Tired of sitting in a big room listening to someone pontificate about their recent success? So was I until I started attending workshops instead of conferences.
Conferences are not all that bad, in fact it is quite a privilege to be able to attend one. There is certainly plenty to learn and absorb and many talented people to meet. However, a workshop format may help you learn better. This hands on work is what helped me transition from a web designer to a UX designer.
It was 2012 and after hearing Alan Cooper talk at SXSW, I knew that I needed to learn more, so I headed to Cooper’s UX Bootcamp. The class introduced me to the Goal-Directed Design process, but rather than stopping at theory, it provided the opportunity to put what we were learning into practice helping a non-profit with a design challenge. A big advantage of the workshop format is practical experience that makes a real difference.

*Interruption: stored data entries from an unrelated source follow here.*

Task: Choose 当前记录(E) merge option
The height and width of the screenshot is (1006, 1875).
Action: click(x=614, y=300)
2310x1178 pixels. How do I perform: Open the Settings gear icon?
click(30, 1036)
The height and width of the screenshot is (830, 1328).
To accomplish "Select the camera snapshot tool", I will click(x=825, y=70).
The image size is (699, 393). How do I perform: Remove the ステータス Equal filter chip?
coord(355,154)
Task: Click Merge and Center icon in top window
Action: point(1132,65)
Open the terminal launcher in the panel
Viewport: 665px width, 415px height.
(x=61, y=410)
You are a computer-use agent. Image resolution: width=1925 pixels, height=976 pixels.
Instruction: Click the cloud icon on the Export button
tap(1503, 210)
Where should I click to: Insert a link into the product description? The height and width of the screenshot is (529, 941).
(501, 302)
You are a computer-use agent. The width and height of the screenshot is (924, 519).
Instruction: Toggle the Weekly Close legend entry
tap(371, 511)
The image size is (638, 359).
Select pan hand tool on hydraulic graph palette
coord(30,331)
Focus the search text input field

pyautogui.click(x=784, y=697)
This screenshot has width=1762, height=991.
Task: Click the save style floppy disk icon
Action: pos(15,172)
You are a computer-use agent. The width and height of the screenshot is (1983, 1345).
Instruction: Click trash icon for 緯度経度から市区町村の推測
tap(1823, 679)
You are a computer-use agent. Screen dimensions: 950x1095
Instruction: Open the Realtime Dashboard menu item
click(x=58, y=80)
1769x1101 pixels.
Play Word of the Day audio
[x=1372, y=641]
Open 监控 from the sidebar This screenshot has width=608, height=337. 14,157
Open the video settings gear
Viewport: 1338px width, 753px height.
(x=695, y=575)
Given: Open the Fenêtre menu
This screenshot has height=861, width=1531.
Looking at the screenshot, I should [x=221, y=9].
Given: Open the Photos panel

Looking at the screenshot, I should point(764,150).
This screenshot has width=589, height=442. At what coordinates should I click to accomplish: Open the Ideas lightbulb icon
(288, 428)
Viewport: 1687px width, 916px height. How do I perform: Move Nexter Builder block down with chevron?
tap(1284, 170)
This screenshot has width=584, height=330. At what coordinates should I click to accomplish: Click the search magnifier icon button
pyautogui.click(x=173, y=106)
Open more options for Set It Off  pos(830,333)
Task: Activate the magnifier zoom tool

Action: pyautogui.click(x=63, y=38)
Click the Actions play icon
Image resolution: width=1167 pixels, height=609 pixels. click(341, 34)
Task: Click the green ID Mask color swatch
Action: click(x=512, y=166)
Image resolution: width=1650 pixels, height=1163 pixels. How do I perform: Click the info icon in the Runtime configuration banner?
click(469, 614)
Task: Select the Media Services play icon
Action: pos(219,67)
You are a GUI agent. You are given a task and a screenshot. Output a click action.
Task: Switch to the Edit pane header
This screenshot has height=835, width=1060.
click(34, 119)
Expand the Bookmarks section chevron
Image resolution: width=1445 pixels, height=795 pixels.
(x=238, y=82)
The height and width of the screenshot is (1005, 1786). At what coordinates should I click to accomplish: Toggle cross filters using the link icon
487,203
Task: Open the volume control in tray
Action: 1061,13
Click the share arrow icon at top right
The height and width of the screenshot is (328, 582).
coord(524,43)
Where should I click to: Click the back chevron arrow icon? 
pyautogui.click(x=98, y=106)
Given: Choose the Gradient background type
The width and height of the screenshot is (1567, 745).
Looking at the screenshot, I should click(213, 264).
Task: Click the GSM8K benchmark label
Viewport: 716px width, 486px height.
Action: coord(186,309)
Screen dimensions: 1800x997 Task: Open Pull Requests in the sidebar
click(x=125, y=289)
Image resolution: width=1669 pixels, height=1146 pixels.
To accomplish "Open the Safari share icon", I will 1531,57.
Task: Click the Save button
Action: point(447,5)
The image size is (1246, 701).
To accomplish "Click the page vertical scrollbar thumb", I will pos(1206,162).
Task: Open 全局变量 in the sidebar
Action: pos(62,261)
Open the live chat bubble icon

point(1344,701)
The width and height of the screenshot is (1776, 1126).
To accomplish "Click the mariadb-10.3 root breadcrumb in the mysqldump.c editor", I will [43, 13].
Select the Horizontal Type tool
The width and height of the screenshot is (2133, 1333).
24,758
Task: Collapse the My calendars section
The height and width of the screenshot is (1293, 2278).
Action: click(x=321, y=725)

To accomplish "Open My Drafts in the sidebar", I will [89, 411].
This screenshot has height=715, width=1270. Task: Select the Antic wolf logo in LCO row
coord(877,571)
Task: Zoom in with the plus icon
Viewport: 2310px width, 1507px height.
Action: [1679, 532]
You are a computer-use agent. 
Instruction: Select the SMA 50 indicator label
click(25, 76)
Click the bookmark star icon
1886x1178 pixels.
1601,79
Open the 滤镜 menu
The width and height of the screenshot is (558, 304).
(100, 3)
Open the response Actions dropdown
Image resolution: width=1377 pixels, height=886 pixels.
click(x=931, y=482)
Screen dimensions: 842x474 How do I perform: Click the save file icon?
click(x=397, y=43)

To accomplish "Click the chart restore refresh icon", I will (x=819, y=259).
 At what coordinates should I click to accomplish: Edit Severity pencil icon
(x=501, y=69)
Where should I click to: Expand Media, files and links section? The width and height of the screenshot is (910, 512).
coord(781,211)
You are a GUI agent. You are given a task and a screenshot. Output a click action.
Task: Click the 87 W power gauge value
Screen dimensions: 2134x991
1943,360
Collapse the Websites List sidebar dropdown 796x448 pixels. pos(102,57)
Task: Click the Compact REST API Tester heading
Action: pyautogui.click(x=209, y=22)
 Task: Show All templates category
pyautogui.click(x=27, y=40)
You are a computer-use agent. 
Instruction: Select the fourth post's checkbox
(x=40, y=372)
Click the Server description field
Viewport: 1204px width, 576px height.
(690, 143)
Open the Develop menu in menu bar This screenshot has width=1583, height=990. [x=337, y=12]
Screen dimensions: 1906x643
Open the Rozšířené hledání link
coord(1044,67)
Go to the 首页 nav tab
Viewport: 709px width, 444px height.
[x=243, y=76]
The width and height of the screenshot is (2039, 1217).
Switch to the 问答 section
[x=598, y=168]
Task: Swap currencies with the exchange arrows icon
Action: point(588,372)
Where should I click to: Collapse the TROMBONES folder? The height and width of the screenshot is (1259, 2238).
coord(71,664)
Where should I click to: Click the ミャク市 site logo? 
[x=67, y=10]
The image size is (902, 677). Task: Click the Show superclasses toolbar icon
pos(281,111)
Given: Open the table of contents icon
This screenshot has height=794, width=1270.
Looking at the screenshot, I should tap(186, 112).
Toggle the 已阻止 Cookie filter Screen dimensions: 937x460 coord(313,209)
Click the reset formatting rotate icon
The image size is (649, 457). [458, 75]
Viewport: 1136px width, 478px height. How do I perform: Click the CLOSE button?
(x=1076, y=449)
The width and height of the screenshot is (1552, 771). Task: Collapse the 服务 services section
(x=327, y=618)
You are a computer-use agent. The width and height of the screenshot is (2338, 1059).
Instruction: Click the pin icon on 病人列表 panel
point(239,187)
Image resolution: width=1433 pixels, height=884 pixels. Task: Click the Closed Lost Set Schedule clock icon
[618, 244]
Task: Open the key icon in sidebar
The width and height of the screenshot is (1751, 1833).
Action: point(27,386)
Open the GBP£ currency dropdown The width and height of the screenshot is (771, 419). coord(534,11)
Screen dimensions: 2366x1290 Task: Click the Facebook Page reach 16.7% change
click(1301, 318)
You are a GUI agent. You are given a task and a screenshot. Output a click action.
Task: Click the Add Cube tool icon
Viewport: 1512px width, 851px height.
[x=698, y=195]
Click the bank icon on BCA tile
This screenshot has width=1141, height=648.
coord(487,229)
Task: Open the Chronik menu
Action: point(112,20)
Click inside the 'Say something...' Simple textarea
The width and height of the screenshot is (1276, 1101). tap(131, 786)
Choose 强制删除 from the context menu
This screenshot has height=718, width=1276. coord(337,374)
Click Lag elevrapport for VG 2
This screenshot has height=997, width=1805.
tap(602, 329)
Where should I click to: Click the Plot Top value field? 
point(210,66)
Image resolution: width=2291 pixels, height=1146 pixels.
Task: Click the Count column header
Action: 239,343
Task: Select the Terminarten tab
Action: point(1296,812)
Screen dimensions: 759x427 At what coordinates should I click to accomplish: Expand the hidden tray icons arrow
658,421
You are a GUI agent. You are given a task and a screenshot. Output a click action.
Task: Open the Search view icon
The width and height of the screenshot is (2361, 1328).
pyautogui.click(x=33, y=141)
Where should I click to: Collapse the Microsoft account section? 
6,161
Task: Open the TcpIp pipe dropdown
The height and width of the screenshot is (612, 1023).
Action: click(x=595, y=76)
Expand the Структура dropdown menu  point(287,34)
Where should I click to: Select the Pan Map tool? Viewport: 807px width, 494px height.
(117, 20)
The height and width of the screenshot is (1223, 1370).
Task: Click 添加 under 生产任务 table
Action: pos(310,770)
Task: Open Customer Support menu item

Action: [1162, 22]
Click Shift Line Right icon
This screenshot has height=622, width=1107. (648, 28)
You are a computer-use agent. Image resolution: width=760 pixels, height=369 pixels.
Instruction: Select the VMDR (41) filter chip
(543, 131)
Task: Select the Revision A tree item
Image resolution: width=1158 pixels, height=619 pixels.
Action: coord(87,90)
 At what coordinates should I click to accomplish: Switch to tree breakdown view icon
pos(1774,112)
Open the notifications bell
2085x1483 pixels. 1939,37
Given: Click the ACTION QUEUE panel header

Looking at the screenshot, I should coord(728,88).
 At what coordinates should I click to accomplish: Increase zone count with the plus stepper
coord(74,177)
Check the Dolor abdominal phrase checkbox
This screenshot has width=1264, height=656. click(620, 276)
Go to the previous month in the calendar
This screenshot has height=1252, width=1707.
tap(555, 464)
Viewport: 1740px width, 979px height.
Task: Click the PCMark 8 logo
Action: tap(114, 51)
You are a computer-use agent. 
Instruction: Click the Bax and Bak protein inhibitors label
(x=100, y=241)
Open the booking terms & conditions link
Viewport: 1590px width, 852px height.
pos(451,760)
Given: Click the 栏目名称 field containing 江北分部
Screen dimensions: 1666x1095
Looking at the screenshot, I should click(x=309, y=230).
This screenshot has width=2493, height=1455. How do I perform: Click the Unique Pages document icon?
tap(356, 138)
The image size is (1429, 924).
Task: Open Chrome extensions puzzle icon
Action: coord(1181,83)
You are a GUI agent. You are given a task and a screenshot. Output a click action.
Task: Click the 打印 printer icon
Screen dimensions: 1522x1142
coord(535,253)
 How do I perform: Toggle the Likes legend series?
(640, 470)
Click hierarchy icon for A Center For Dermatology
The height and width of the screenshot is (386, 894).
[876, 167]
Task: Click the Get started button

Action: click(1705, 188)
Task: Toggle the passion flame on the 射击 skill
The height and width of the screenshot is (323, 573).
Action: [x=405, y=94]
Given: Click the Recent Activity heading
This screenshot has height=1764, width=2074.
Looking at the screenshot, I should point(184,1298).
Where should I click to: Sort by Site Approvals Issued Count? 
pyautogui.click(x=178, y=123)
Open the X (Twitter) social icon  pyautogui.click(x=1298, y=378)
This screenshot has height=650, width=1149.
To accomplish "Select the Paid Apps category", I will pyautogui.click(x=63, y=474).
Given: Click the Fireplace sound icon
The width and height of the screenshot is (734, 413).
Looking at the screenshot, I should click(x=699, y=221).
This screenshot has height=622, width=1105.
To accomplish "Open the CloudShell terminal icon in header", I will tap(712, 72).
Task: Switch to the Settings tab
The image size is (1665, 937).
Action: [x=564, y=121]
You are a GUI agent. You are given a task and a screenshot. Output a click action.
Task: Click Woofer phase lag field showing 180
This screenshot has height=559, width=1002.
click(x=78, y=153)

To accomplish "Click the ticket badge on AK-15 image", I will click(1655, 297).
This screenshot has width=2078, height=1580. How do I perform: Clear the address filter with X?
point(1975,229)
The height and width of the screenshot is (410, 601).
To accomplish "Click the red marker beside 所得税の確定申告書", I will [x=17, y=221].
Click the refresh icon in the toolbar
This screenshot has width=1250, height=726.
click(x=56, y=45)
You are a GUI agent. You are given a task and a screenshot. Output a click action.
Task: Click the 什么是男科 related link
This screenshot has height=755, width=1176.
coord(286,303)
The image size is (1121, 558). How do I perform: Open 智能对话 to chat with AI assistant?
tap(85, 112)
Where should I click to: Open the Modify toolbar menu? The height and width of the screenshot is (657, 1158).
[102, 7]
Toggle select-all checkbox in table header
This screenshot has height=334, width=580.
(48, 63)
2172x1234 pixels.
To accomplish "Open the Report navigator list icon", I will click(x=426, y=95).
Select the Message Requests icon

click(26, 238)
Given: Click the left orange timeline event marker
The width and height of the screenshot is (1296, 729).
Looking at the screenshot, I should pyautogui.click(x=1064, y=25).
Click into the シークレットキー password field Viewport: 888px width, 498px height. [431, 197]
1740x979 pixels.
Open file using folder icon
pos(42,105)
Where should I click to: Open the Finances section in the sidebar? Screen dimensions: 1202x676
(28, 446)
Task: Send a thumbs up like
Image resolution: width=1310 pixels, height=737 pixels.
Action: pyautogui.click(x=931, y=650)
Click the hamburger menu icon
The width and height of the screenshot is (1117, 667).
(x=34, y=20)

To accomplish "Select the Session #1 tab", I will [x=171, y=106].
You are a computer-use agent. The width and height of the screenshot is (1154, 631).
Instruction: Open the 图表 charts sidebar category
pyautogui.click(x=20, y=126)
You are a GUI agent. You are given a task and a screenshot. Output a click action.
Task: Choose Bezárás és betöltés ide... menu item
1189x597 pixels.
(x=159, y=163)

Helping your organization understand the value of design is vital to actually providing that value to the organization. During the Design Leadership class, I got practical advice on how to do both at the same time and the guided practice I needed to make it all happen. The class size was small, so it was easy to interact with the speakers and attendees. Listening to other’s experience is of some value, but drawing on your own experience is better.
If you don’t want to completely leave the conference bit behind, many have additional or built in workshops. UIE’s User Interface conference is one of the best at combining these two concepts. UI20 in Boston was no exception. Rather than a separately ticketed event, the workshops were built into the conference. The same speakers who presented also ran workshops that bookended the conference. This unique approach allowed attendees to view a particular presentation from multiple perspectives.
If you are lucky enough to go to a conference in 2017, consider a workshop. You just may learn something you can actually take back to your organization.